## EXERCISE AIM
Omit every picture, then return the listing verbatim.
** DATA FOR THIS TASK follows **
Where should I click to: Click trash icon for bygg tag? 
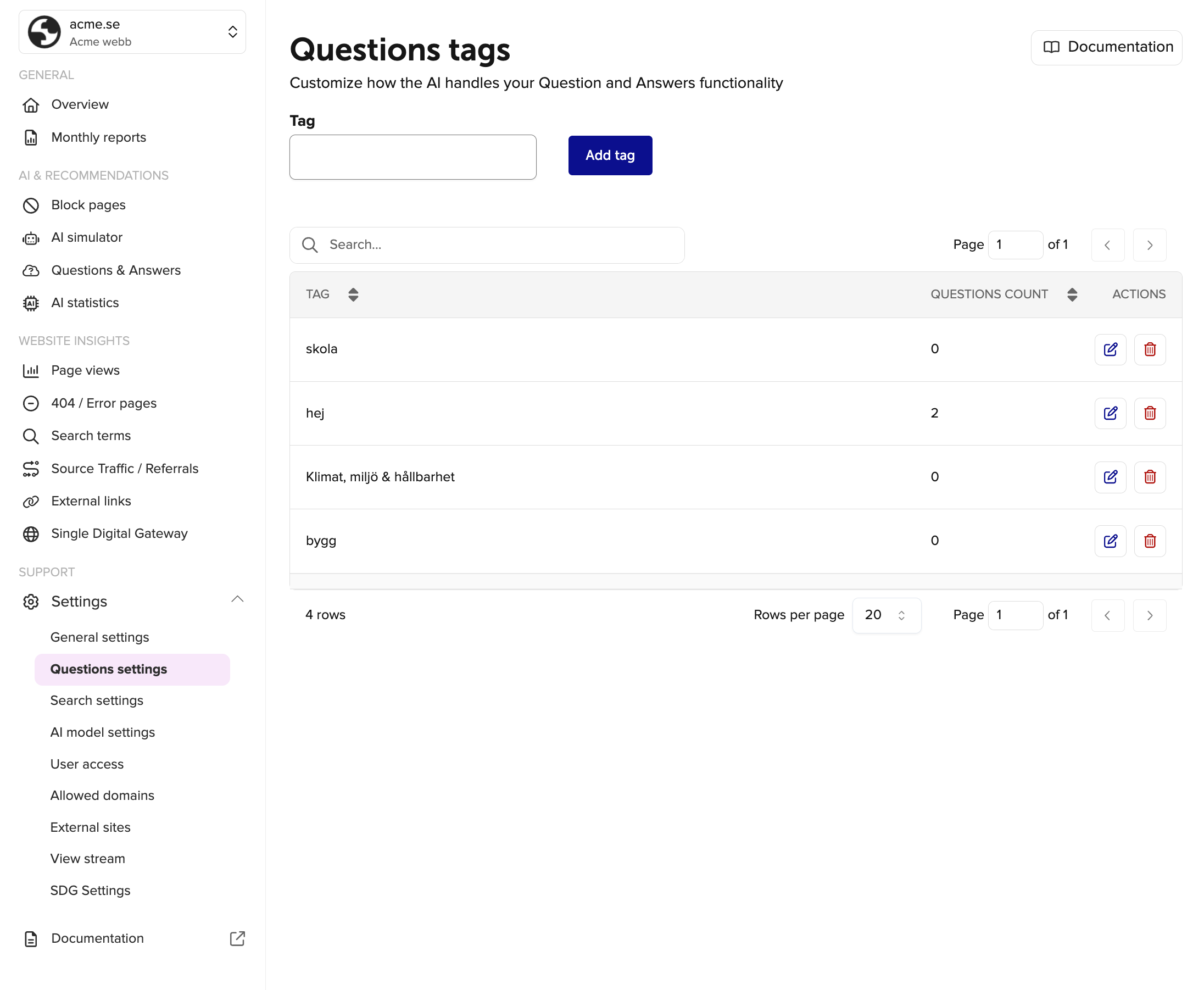(x=1149, y=541)
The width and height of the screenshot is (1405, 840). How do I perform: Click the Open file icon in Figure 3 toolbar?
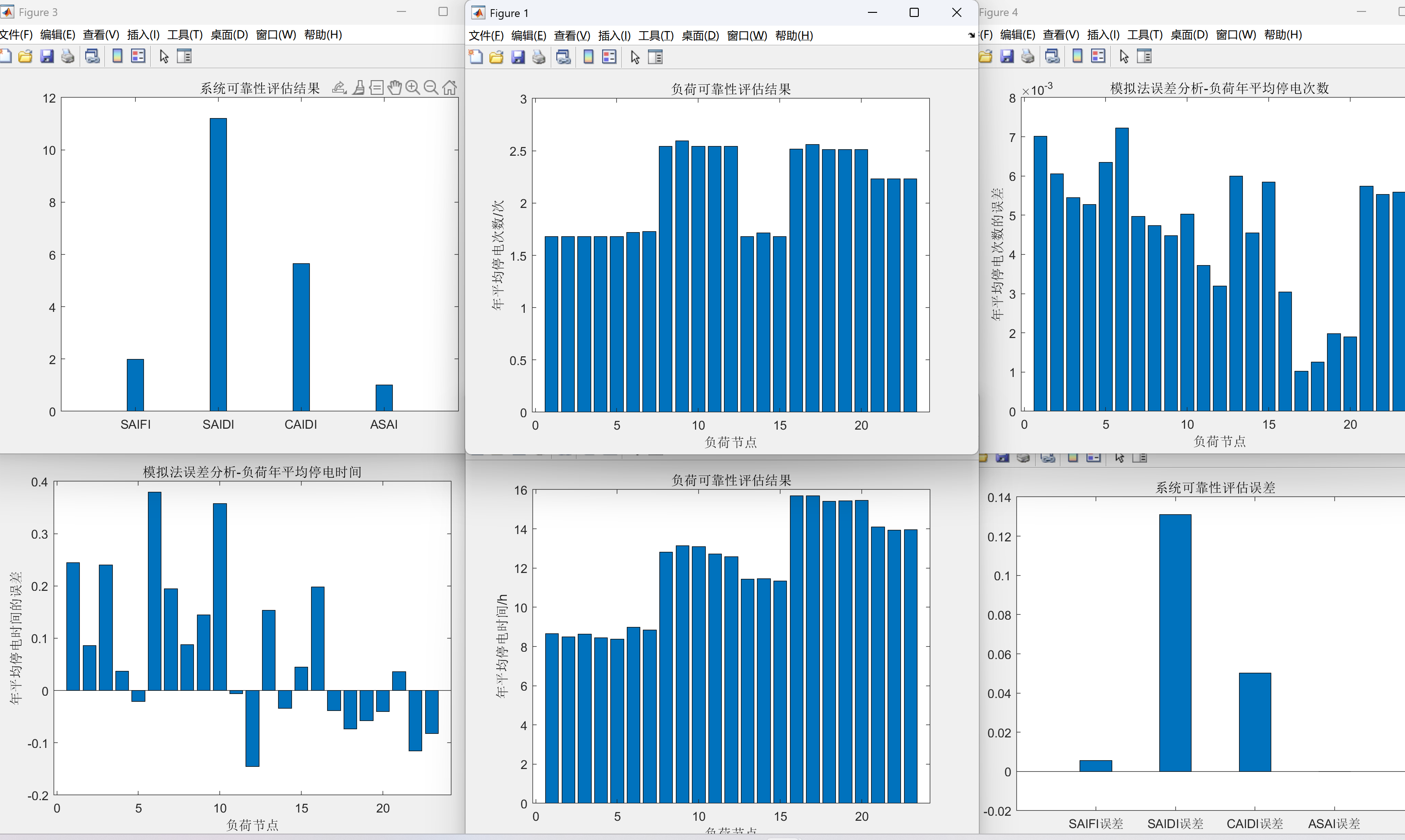(26, 57)
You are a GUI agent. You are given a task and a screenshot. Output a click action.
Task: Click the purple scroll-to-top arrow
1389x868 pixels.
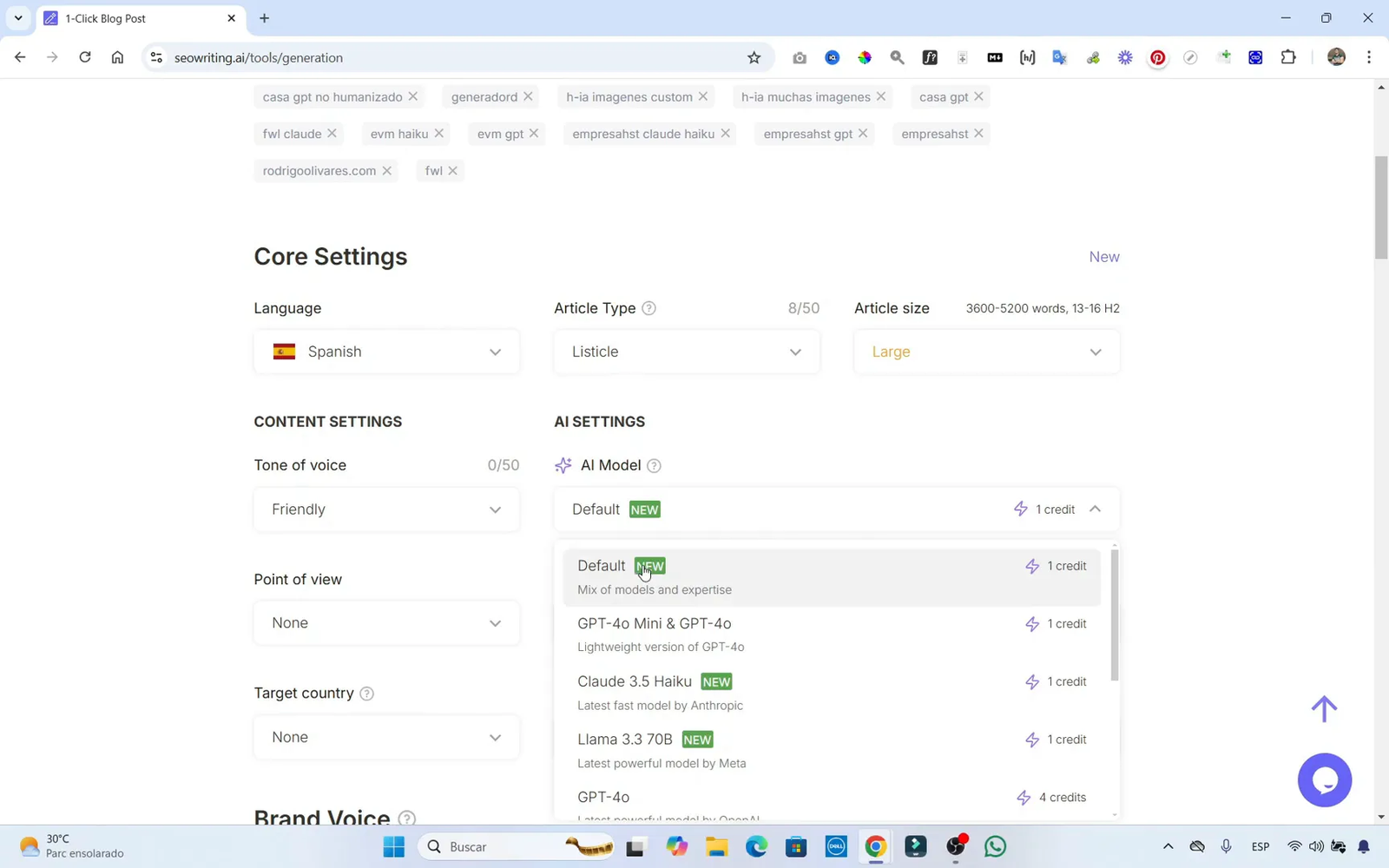1323,708
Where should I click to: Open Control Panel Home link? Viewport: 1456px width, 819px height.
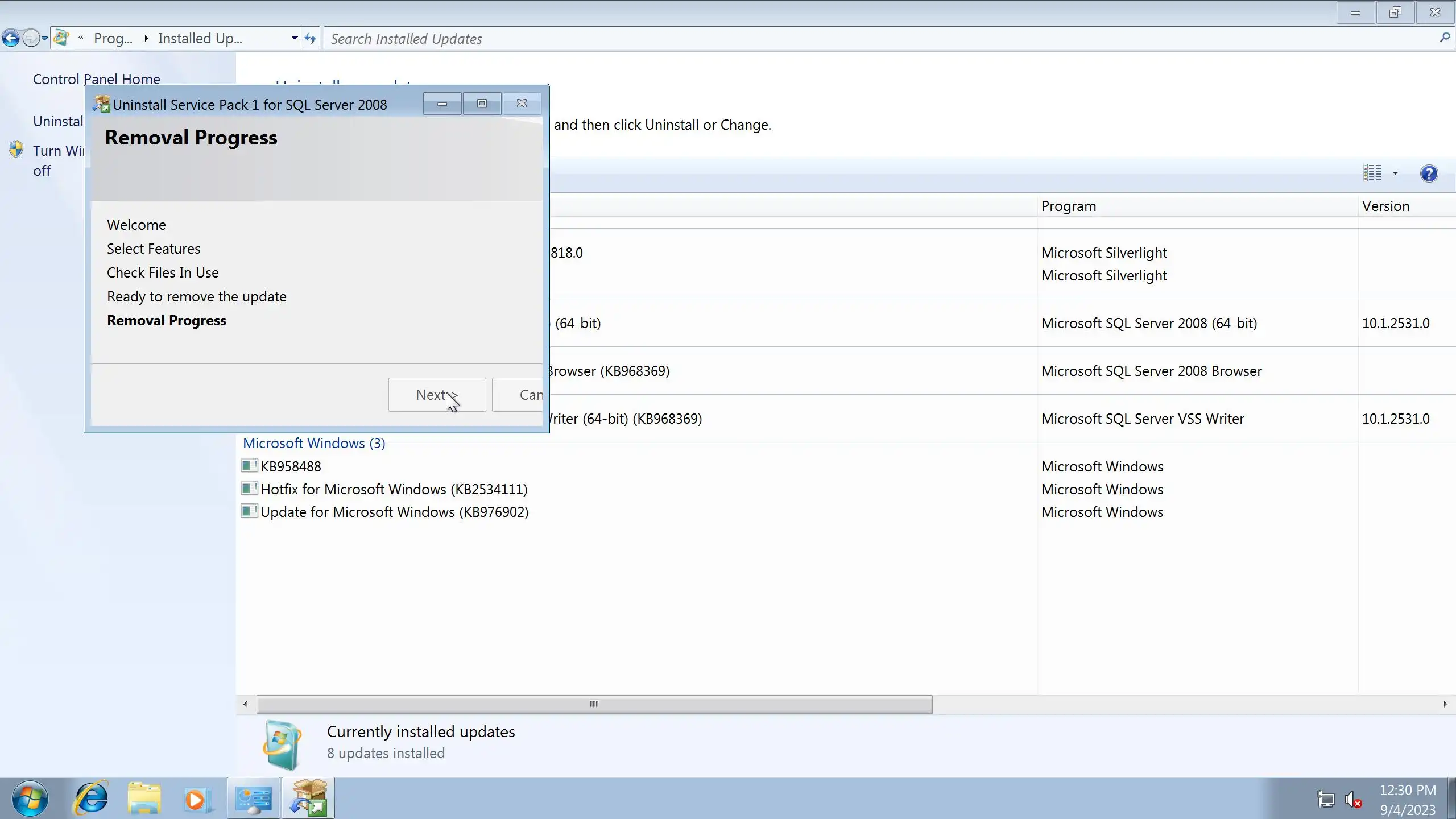tap(96, 78)
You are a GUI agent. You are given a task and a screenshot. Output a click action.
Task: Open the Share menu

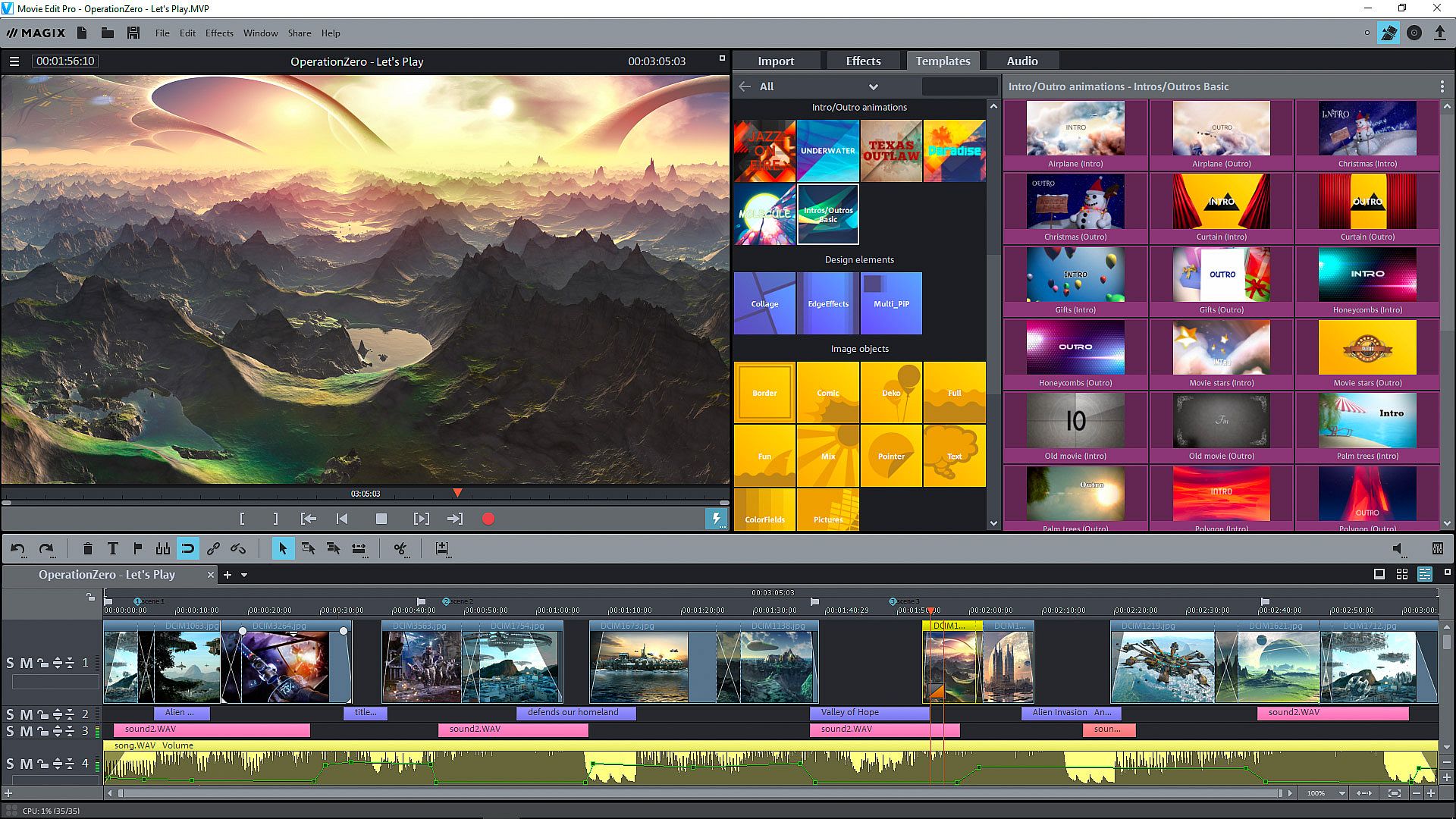(299, 33)
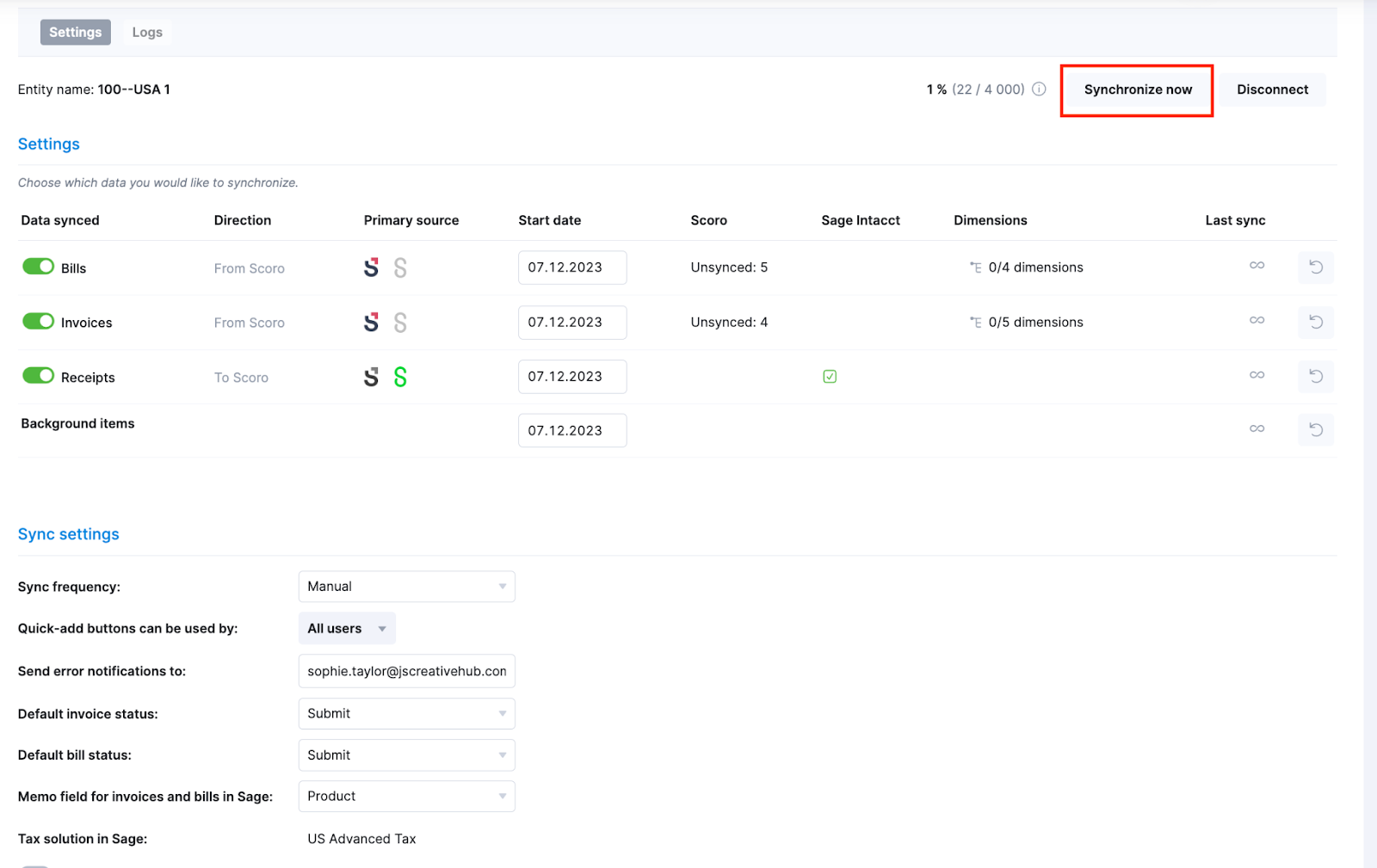The width and height of the screenshot is (1377, 868).
Task: Click the Synchronize now button
Action: pos(1137,89)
** End of DATA FOR THIS TASK **
## RESPONSE BOX
Where should I click to: Click trash icon for bygg tag? 
(x=1149, y=541)
The width and height of the screenshot is (1405, 840). How do I perform: Click the Open file icon in Figure 3 toolbar?
(26, 57)
You are a GUI agent. You are given a task and a screenshot. Output a click action.
Task: Click the purple scroll-to-top arrow
1389x868 pixels.
1323,708
Where should I click to: Open Control Panel Home link? Viewport: 1456px width, 819px height.
tap(96, 78)
You are a GUI agent. You are given a task and a screenshot. Output a click action.
Task: Open the Share menu

(299, 33)
The width and height of the screenshot is (1377, 868).
Task: Click the Synchronize now button
Action: pos(1137,89)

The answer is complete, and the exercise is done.